● The data:
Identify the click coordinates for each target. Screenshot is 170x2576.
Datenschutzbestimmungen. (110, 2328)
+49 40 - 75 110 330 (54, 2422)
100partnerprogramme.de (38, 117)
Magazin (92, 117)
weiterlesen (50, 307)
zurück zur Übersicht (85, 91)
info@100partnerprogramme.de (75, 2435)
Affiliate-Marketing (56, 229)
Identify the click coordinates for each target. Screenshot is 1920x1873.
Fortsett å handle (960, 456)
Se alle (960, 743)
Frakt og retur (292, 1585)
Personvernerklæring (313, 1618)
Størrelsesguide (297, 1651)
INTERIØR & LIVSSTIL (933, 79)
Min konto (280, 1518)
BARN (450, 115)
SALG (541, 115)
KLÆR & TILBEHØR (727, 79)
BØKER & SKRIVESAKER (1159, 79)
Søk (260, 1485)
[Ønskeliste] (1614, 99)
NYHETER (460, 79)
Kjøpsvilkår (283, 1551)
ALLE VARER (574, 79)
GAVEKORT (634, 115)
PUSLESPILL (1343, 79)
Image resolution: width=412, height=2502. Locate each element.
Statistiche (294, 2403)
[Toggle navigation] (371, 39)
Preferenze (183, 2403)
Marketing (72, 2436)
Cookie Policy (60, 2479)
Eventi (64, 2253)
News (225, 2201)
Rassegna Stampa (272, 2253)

● Assignment: Search the data for the string "each" and copy every line where it appears.

● Answer to the problem:
Identify the click coordinates for each target. Screenshot is 170x2576.
Identify the click coordinates for each target. Screenshot is 1920x1873.
Image resolution: width=412, height=2502. Locate each element.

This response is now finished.